Extended learning data. (a–d) Same as Fig. 2a–d but for the 60-trial extended learning period. (e) Sensitivity of late implicit learning to changes in latency. The left pair of bars compares sensitivities across the 25–85 ms interval vs. 85–300 ms intervals for the extended learning data. The right pair shows this comparison for the combined learning and extended learning data. In both cases, the sub-100 ms interval displays markedly higher sensitivity of implicit learning to changes in latency than the longer latency interval. As in Fig. 2, post-break trials are not shown here, but are examined in Figure S3 in the supplementary materials. Shading and error bars indicate ± SEM.

Fig. 4

Latency reductions improve locally-generalizing implicit learning and decrease globally-generalizing explicit learning. (a) Generalization of VMR learning was measured with no-feedback movements across 19 different test directions that were centered on the trained target direction in 15° steps. (b–d) Effects of different latencies on the shape of (b) overall, (c) implicit, and (d) explicit generalization patterns.

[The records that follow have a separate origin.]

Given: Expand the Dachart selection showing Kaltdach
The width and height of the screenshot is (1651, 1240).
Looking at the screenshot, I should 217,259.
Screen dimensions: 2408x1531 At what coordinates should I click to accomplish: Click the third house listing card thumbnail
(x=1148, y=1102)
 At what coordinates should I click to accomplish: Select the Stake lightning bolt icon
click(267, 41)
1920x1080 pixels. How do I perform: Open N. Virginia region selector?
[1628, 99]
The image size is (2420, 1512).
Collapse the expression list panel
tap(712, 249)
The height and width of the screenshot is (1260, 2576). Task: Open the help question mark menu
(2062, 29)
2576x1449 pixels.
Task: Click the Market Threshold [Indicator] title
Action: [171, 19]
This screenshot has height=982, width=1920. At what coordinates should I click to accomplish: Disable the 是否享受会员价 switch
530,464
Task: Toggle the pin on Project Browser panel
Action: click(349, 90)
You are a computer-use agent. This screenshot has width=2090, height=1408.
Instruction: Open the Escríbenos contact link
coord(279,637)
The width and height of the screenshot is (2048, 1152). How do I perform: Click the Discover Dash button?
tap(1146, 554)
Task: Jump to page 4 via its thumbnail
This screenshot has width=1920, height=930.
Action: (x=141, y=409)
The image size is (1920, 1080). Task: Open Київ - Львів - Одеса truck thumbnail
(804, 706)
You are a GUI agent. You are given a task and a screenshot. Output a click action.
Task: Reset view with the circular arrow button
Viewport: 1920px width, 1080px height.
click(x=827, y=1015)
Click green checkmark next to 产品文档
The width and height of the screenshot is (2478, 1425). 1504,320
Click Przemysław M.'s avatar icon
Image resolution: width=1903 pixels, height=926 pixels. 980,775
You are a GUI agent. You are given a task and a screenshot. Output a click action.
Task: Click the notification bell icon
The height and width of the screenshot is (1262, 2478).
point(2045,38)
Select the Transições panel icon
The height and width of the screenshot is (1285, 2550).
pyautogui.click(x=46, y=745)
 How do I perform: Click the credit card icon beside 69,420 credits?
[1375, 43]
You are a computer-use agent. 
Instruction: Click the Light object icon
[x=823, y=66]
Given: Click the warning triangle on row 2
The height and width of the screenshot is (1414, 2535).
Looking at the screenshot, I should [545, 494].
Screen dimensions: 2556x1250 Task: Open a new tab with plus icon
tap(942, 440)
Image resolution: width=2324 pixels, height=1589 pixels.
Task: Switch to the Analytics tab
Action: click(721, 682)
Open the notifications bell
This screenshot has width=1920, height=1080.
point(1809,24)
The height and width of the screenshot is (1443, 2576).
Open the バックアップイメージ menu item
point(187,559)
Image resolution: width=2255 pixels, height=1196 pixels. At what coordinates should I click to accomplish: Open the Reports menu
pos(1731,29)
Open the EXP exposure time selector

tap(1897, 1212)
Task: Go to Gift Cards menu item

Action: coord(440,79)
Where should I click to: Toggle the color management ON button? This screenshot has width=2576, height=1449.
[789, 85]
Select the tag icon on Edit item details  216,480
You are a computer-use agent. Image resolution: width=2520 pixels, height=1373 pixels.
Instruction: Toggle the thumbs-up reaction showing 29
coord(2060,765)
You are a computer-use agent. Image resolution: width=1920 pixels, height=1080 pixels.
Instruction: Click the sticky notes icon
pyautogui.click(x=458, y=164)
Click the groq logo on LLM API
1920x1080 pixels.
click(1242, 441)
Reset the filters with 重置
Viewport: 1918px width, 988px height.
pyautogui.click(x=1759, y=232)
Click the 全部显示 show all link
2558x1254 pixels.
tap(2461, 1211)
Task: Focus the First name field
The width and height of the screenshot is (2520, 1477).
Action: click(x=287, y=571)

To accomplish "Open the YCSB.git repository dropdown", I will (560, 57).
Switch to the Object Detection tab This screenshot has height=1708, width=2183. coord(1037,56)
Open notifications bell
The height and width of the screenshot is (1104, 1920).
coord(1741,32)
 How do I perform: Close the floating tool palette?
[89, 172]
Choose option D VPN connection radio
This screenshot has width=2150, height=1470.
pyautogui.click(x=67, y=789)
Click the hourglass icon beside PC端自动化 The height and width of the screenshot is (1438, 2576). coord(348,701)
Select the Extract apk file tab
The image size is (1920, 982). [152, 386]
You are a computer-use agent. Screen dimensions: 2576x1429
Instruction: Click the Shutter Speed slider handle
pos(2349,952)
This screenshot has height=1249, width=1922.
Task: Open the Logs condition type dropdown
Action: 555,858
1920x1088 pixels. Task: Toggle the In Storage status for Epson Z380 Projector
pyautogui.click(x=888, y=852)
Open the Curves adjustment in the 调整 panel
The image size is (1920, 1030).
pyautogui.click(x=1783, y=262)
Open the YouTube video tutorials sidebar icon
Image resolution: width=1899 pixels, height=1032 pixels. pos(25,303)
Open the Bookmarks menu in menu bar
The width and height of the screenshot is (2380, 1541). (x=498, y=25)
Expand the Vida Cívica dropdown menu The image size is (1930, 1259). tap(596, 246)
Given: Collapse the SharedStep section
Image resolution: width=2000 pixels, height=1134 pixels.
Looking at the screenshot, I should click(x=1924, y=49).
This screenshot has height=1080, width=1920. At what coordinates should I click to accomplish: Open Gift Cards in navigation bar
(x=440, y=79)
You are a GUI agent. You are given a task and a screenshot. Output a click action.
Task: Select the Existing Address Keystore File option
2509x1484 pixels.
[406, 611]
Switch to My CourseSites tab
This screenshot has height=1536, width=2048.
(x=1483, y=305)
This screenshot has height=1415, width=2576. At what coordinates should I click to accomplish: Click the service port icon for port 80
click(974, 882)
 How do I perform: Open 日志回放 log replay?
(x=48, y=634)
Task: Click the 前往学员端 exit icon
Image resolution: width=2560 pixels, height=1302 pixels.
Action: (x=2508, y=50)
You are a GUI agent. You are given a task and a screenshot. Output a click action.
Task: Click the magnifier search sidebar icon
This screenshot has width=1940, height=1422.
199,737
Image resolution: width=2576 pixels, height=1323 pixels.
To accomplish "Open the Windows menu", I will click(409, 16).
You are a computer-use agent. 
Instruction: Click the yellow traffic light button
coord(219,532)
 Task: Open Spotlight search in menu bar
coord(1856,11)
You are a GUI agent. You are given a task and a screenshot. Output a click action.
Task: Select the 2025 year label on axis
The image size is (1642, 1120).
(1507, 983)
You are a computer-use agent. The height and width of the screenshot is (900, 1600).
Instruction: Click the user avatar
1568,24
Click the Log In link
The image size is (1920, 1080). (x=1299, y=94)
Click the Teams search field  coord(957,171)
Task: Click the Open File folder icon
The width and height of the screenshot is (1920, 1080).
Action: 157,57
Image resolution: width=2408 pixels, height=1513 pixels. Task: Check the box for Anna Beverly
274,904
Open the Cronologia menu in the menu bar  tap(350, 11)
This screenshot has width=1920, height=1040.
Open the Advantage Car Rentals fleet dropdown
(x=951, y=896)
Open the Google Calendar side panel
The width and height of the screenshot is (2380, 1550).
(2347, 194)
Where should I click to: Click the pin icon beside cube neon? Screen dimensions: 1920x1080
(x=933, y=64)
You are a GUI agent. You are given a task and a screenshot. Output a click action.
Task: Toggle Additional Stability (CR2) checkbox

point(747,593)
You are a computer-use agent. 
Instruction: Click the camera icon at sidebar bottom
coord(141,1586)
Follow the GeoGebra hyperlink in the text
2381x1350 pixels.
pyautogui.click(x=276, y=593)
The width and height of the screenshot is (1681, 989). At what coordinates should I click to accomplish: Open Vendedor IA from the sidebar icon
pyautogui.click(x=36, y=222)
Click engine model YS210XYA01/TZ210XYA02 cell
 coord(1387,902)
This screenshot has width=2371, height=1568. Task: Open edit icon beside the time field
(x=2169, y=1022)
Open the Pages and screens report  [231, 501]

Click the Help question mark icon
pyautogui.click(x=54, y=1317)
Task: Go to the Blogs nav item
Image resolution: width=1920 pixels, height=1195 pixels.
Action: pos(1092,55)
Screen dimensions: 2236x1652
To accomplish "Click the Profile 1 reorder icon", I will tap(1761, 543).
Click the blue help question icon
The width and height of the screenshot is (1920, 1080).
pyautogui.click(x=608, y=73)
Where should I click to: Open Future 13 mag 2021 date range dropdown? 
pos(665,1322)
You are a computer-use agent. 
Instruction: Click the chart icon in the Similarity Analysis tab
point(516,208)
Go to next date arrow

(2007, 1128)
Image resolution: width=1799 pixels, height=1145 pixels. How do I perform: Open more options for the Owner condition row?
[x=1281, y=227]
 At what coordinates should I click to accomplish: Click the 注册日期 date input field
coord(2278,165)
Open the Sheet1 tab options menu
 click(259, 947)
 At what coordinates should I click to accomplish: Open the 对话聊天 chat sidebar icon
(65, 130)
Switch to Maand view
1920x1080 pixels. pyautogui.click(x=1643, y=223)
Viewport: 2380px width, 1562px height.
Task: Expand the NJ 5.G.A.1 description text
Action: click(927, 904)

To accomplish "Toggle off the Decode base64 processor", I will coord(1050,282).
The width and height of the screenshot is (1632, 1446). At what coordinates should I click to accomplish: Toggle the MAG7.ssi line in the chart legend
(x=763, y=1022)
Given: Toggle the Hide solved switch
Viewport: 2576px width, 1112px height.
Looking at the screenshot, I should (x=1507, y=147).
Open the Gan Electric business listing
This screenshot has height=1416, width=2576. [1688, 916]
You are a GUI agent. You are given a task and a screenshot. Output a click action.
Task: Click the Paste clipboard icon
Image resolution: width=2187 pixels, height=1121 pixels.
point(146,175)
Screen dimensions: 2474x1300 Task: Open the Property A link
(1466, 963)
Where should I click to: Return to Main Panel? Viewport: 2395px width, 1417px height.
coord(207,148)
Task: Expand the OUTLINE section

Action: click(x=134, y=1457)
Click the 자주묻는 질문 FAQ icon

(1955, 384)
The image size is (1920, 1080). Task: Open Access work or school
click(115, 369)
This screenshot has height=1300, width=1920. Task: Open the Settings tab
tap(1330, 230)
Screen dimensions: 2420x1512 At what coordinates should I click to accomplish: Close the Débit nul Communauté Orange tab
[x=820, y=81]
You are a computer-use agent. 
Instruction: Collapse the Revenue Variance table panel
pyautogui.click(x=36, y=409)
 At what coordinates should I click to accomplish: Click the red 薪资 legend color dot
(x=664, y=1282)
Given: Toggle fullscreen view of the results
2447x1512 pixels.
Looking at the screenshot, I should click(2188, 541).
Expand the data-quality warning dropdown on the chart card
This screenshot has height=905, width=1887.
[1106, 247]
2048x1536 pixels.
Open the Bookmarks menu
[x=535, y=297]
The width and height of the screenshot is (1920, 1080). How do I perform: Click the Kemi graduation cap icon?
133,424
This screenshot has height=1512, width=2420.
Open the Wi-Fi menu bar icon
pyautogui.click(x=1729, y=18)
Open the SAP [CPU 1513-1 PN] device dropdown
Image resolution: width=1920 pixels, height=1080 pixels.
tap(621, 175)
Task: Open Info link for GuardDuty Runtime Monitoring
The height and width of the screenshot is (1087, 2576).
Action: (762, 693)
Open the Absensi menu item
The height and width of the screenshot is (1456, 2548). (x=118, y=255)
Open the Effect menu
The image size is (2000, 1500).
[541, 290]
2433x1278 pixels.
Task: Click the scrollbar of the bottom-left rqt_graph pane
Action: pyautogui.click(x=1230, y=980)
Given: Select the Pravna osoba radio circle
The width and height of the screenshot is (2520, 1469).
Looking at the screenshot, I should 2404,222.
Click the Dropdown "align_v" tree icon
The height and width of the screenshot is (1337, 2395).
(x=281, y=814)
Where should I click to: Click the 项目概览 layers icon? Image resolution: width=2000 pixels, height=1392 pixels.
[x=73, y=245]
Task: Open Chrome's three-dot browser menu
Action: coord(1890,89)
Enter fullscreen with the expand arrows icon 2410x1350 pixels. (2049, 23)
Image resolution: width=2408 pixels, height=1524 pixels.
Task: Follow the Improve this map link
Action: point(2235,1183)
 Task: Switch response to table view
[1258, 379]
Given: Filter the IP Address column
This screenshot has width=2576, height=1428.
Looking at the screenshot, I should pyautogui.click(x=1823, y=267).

Thick lines indicate Gaussian fits (Eq. 1) used to dissect adaptation into its locally-generalizing and globally-generalizing components. Implicit learning primarily generalizes locally and is stronger at lower latencies, whereas explicit learning primarily generalizes globally and is stronger at high latencies. (e–g) Local and global generalization components extracted using Eq. 1. Decreased latencies display higher locally-generalizing and lower globally-generalizing overall learning, driven by increases in the primarily locally-generalizing implicit learning and decreases in the primarily globally-generalizing explicit learning. Error bars indicate ± SEM.